If you are interested, please email Ludo to discuss before booking: at l.fales@ucl.ac.uk
What is UCL’s section of Public Anthropology?
Public Anthropology is a subsection of UCL’s Anthropology department. It hosts the short course programme, Open City Documentary Festival, and several graduate degree programmes.
The two main strands within Public Anthropology are media and creative and collaborative enterprise, which both merge industry expertise with academic research agendas.
Graduate degree programmes based in the Public Anthropology section include:
Public Anthropology houses London’s global non-fiction film festival, Open City Documentary Festival. Open City Documentary Festival produces an annual film festival, the bi-annual journal Non-Fiction and screening projects throughout the year.
Public Anthropology runs short courses in filmmaking, audio, virtual reality, film theory, practical camera training and film editing.
Tutors
Ludo Fales
Filmmaker and artist Ludovica Fales has been making independent documentary and experimental films since 2007, following on a BA-MA in Philosophy in Rome and Berlin. After an MA in Documentary Direction at the NFTS in 2011, she travelled around the Mediterranean area, across the Balkans and in the Middle East, making films and working closely and collaboratively with vulnerable communities around the world and using filmmaking as a conflict resolution tool.
Her award winning feature film "The Real Social Network", "Letters from Palestine", "Fear and Desire" etc...were screened in festivals around the world . With experience as an AP on projects for Al Jazeera and BBC, she worked collaboratively with various artists and filmmakers, as well as with European Cultural Foundation and Basis of Aktuelle Kunst on a film portrait about Forensic Architecture.
She collaborated with Frames of Representation festival at ICA in London, and programmed for IsReal, Quadrangle, Salinadocfest festivals. With her international collective, Kitchen Sink Collective, she organised mobile cinema events in the Uk and collaborated with festivals such as Sheffield doc/fest.

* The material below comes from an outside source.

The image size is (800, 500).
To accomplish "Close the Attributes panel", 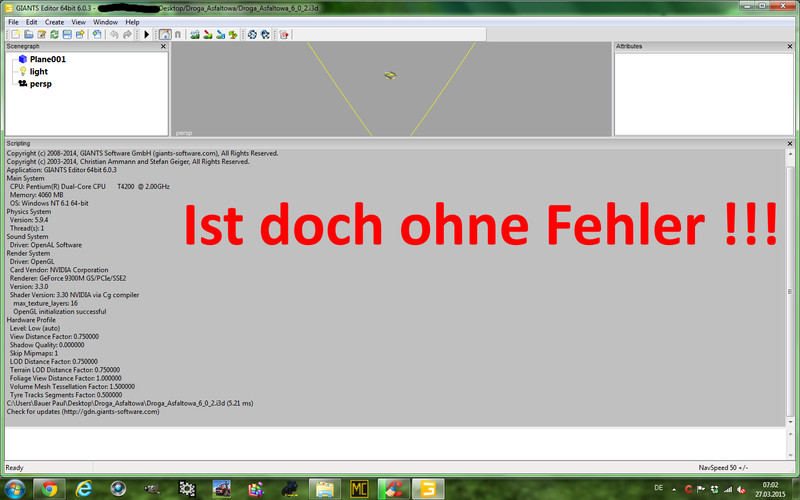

Her International PhD in Audiovisual Studies led her to researching in the field of interactive documentaries, digital platforms, VR projects and wearable technologies. She started lecturing in documentary practice and theory, experimental and interactive film and video and she now teaches at UCL in London. Her dual posture as filmmaker and academic, led her to take an interest in the exploration of memory and personal and collective, including the use of archival material and new media.
In the last two years, she has been engaging in a process of collaborative workshops with a group of Roma teenagers in Italy, which resulted in a series of improvisation workshops for the production of her first hybrid documentary- fiction film "Lala".